Herdis menambahkan, dukungan IPOBA sangat penting bagi keberlangsungan gerakan. Penundaan aksi pun merupakan bagian dari rekomendasi IPOBA agar perencanaan lebih matang.
Frustrasi dan Kekecewaan di Internal
Meski begitu, percakapan internal SP3JB memperlihatkan adanya frustrasi dan kekecewaan sebagian anggota. Sebagian mengkhawatirkan arah perjuangan mulai kabur, bahkan ada yang menilai aksi bisa blunder bila menyerang sekolah secara langsung.
“Cukup kebijakan gubernur yang dipersoalkan.

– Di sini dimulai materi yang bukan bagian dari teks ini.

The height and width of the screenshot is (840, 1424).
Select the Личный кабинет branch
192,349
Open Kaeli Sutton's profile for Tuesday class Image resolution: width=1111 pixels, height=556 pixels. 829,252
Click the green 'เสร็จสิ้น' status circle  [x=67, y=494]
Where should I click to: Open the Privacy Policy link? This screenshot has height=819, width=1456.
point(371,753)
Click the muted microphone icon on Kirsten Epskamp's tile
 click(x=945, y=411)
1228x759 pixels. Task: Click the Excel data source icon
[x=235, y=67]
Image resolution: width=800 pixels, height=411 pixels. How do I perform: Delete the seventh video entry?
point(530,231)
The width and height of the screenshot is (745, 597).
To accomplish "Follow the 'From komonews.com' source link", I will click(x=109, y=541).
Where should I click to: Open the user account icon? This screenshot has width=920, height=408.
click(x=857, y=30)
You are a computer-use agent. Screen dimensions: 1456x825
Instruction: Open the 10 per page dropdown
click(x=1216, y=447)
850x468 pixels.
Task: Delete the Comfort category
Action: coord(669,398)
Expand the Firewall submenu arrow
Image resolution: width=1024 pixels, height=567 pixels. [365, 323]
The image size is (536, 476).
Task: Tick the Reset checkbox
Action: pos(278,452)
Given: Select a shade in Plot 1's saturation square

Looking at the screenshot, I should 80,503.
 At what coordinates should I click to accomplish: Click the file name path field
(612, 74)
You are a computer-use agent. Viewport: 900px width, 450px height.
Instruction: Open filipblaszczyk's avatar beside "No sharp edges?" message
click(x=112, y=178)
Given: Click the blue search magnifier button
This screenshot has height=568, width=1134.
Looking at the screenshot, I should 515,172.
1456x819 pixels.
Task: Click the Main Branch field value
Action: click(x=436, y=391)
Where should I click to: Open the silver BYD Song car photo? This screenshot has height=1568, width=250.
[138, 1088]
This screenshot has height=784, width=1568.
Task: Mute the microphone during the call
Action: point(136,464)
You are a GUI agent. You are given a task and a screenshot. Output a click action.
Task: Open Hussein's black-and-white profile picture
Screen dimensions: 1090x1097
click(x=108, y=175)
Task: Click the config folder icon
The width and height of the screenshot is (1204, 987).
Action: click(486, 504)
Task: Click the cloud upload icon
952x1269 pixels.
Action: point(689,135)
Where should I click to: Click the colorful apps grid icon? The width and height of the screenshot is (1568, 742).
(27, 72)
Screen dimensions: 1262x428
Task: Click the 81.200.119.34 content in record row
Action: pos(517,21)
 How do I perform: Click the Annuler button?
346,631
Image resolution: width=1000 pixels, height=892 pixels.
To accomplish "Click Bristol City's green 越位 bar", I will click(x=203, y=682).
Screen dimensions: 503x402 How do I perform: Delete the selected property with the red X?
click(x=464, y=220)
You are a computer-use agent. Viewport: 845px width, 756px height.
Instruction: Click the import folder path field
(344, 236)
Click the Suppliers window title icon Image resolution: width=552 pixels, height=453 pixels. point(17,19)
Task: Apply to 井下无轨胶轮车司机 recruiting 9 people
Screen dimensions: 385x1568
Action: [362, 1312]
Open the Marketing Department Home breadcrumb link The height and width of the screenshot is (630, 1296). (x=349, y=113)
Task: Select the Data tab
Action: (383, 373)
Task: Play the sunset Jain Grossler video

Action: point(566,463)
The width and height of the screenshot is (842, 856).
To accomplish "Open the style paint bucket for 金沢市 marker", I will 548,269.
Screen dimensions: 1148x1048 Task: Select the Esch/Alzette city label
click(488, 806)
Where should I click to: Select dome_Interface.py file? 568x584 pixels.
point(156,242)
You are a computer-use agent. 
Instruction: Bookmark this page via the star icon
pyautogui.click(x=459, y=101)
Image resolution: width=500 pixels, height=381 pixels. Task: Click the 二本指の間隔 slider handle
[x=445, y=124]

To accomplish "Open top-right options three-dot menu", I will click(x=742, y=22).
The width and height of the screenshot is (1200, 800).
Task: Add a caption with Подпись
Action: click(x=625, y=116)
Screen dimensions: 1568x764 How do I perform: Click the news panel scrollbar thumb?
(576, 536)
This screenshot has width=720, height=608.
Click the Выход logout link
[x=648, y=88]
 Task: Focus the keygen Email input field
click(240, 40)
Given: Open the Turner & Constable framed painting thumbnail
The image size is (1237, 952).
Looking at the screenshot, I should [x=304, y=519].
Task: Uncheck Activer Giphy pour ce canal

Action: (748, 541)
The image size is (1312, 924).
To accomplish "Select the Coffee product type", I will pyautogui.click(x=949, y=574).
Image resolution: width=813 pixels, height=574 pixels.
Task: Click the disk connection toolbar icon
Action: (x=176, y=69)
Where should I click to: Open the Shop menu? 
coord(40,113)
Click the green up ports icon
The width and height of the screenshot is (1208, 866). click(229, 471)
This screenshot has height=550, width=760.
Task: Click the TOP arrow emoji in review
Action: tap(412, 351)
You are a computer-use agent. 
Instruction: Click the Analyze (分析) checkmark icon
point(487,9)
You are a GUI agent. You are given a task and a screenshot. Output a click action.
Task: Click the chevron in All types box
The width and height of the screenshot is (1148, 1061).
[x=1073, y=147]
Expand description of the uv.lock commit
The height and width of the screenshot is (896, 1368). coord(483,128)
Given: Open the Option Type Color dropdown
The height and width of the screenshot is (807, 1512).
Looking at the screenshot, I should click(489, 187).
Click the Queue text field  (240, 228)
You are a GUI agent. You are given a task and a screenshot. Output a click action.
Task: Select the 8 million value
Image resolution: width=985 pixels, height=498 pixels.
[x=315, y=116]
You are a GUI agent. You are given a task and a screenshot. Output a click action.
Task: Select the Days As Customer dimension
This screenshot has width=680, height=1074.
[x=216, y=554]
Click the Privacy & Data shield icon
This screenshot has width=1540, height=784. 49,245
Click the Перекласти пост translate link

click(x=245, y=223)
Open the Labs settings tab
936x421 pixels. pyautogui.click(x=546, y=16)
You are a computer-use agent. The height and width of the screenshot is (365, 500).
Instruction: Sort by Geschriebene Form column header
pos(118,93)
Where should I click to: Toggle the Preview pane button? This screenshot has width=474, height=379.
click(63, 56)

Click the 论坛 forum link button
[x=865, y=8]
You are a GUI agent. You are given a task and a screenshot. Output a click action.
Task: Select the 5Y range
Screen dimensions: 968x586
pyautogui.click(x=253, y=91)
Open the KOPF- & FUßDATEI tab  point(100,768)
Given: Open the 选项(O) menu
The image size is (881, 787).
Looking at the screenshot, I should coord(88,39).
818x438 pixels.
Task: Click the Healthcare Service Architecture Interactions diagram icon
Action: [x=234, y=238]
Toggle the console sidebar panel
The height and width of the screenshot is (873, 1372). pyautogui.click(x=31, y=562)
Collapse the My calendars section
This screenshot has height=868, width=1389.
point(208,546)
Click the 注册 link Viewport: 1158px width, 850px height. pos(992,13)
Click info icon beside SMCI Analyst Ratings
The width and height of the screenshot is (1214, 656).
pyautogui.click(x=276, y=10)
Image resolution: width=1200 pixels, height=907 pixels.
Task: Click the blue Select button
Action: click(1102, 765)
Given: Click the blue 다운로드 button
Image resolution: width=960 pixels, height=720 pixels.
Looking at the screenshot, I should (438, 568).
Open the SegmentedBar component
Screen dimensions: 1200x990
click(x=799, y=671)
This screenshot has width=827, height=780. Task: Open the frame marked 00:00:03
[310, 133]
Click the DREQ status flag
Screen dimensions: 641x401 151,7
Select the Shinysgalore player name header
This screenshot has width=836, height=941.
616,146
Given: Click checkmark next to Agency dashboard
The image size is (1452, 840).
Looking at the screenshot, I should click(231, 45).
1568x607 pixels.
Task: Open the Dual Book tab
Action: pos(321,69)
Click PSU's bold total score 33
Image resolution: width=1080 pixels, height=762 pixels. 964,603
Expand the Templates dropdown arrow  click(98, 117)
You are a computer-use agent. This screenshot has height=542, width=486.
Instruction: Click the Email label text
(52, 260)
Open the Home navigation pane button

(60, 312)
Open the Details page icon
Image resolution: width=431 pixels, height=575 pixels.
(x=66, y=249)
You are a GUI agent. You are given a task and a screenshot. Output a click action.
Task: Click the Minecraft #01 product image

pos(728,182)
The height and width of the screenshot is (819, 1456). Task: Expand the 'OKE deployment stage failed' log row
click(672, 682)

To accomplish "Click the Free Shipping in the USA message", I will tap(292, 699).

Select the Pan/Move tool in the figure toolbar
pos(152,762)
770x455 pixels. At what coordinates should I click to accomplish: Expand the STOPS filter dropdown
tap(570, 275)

Jangan sampai sekolah jadi sasaran, itu justru merugikan perjuangan kita,” ujar salah satu anggota.
Sementara itu, suara lain menyebut kebijakan gubernur telah “mengacak-acak ekonomi pariwisata” dan memukul UMKM, bahkan sampai melahirkan satire politik serta ekspresi emosional bernuansa spiritual.
Pertimbangan Agenda Aksi Lain
Padatnya agenda aksi di Bandung pada tanggal 25 Agustus juga menjadi faktor penundaan. Hari itu bersamaan dengan long march Bela Palestina dari Pusdai ke Balai Kota serta aksi lain terkait tuntutan pembubaran DPR.
Beberapa tokoh internal menilai, jika SP3JB tetap turun ke jalan di hari yang sama, potensi benturan dan kekacauan lalu lintas tidak terhindarkan.
Gagasan Boikot Antar-Daerah
Menariknya, sempat muncul wacana memperluas perlawanan hingga ke Jawa Tengah. Ada usulan agar asosiasi travel agent dan dinas pendidikan di wilayah tersebut diminta tidak mengizinkan sekolah mengadakan study tour ke Jawa Barat. Langkah ini dipandang sebagai tekanan ekonomi langsung kepada pemerintah provinsi.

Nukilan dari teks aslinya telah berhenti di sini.